From the original review: Nia Vardalos returns to flash her teeth at us in My Life in Ruins. Considering that the pun of its title — referring to both the main character’s emotional state and her locale in Greece — is probably the cleverest thing about the movie, you may well need to know nothing else. Rarely has such an undisguised compendium of clichés cluttered up the screen. It’s like neither Vardalos, nor director Donald Petrie, nor former Simpsons scribe Mike Reiss can be bothered to dress any of this up to disguise its utterly derivative nature. The truth is they probably weren’t bothered, because they felt they didn’t need to be.

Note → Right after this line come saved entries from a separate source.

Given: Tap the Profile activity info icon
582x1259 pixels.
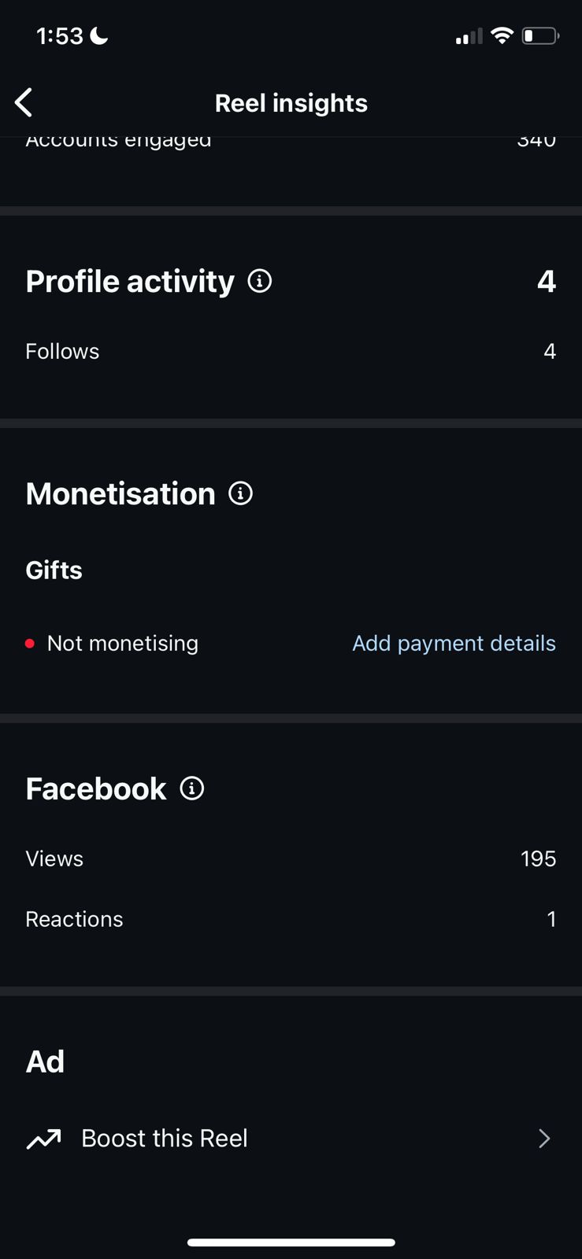Looking at the screenshot, I should tap(260, 281).
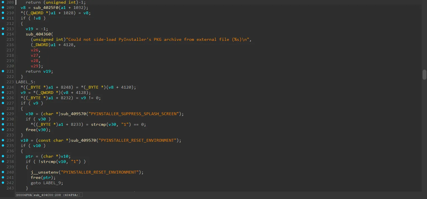Click the blue gutter dot at line 242
This screenshot has height=199, width=427.
point(3,183)
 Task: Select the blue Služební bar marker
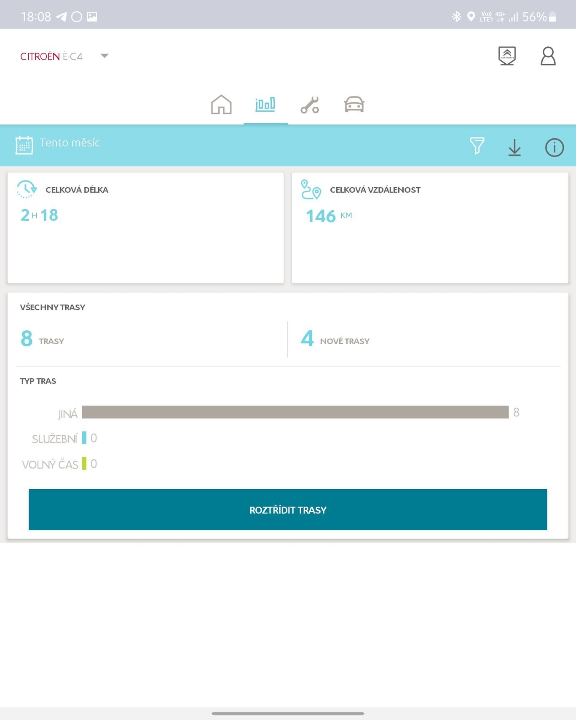[x=84, y=438]
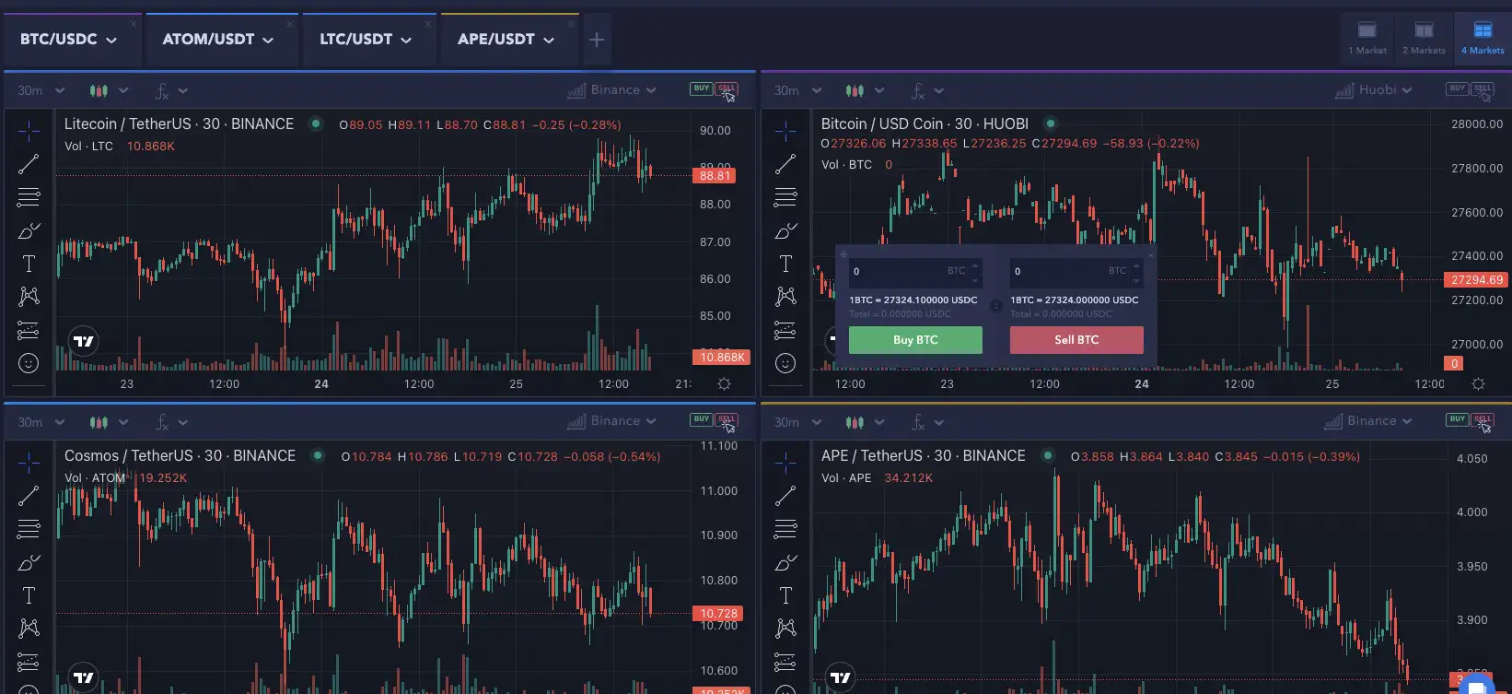Choose the Fib retracement tool on APE chart

[x=785, y=528]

This isn’t a movie; this is a commodity. The whole point is that it’s all so comforting and familiar that you’re supposed to have been programmed to like it for those very reasons. And there’s a chance that you very well might. I can’t say I hated it myself. I was never bored by it, though that may have in part been simple fascination at the way it kept doing exactly what I thought it would at every single turn, which verges on a kind of genius one rarely encounters. Even the most hackneyed screenplay usually manages at least one minor variation, if only by accident. Not so here.
Full review here
The Hendersonville Film Society will show My Life in Ruins Sunday, Feb. 9, at 2 p.m. in the Smoky Mountain Theater at Lake Pointe Landing Retirement Community (behind Epic Cinemas), 333 Thompson St., Hendersonville.